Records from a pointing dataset
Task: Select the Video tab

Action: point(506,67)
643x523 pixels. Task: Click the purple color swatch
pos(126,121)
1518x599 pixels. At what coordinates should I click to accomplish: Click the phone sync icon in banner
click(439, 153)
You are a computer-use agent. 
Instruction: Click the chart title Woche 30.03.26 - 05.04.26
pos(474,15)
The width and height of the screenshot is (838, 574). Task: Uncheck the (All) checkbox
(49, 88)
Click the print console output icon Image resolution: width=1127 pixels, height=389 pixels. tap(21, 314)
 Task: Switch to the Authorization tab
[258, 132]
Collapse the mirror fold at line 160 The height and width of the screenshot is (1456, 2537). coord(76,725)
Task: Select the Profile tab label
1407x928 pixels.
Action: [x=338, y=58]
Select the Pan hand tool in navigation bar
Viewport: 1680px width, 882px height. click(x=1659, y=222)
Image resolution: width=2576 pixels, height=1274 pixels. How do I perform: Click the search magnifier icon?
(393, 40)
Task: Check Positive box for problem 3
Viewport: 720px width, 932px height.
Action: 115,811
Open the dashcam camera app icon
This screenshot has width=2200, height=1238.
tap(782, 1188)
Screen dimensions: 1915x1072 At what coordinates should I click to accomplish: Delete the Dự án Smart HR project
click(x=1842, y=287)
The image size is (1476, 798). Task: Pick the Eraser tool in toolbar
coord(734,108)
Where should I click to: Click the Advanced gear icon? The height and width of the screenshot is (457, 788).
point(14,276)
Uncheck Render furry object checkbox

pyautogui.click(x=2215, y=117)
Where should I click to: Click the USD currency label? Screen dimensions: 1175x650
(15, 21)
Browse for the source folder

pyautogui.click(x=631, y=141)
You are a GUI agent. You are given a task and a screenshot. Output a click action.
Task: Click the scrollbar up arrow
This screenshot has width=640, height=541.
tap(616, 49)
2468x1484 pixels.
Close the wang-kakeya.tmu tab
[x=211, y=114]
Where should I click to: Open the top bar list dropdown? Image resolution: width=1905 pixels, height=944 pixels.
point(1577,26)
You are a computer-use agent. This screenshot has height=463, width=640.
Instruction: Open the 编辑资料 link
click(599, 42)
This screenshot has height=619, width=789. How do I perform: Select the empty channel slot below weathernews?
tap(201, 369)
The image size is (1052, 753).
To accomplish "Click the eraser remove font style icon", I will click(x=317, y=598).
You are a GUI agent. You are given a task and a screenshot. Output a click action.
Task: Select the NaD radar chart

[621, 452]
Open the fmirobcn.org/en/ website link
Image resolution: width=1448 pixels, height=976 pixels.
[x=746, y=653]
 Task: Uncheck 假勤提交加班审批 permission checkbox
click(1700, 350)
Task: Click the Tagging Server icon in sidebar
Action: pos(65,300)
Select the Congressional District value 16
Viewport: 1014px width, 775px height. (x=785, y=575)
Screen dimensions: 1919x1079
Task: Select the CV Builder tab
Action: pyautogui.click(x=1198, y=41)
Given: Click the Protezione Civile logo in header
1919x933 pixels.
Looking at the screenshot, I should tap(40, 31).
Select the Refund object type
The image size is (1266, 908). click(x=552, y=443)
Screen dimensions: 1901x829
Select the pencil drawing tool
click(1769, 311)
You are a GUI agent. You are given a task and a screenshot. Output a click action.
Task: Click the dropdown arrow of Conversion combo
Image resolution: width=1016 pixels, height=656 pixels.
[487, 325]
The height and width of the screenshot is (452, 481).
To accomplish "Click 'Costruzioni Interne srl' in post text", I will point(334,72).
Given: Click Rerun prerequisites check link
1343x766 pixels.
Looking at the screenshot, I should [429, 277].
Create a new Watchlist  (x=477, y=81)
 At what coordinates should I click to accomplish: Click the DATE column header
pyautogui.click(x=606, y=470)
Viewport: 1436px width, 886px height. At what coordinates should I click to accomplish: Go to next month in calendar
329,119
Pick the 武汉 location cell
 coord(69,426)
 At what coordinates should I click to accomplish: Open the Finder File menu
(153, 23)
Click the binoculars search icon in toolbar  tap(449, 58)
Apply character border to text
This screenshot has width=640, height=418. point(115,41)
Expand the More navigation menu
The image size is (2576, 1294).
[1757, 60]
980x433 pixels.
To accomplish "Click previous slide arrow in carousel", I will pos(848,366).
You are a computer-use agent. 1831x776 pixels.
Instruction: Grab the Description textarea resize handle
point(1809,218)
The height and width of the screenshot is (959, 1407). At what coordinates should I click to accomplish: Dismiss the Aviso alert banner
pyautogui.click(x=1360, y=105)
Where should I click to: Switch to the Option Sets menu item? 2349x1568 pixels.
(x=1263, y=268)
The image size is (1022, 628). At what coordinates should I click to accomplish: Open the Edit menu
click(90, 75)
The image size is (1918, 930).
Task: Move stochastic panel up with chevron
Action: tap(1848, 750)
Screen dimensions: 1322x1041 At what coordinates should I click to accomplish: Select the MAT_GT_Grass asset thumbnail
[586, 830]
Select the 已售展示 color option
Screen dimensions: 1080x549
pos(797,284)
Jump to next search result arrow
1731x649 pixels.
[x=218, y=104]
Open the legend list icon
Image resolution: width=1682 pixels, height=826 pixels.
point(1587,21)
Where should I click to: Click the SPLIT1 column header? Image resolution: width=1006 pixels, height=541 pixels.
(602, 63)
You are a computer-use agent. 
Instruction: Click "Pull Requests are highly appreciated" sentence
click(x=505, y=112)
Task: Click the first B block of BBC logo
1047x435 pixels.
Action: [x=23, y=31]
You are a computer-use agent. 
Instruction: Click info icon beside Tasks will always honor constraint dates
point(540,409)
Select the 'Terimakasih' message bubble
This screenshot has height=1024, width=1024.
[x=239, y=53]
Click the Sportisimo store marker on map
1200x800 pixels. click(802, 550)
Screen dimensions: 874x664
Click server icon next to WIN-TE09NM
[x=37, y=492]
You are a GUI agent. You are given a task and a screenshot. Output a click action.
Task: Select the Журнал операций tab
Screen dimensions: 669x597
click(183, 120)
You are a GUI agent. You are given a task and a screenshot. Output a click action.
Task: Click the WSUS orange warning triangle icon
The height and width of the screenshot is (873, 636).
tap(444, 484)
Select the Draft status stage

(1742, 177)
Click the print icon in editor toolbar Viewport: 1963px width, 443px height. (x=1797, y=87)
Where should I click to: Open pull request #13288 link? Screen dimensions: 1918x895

» **Requirements**:
Repeat the stretch of records from the line containing "Image resolution: width=2576" through the line containing "tap(782, 1188)", both included.

» **Answer to this problem**:
Image resolution: width=2576 pixels, height=1274 pixels. How do I perform: Click the search magnifier icon?
(393, 40)
Task: Check Positive box for problem 3
Viewport: 720px width, 932px height.
Action: 115,811
Open the dashcam camera app icon
This screenshot has width=2200, height=1238.
tap(782, 1188)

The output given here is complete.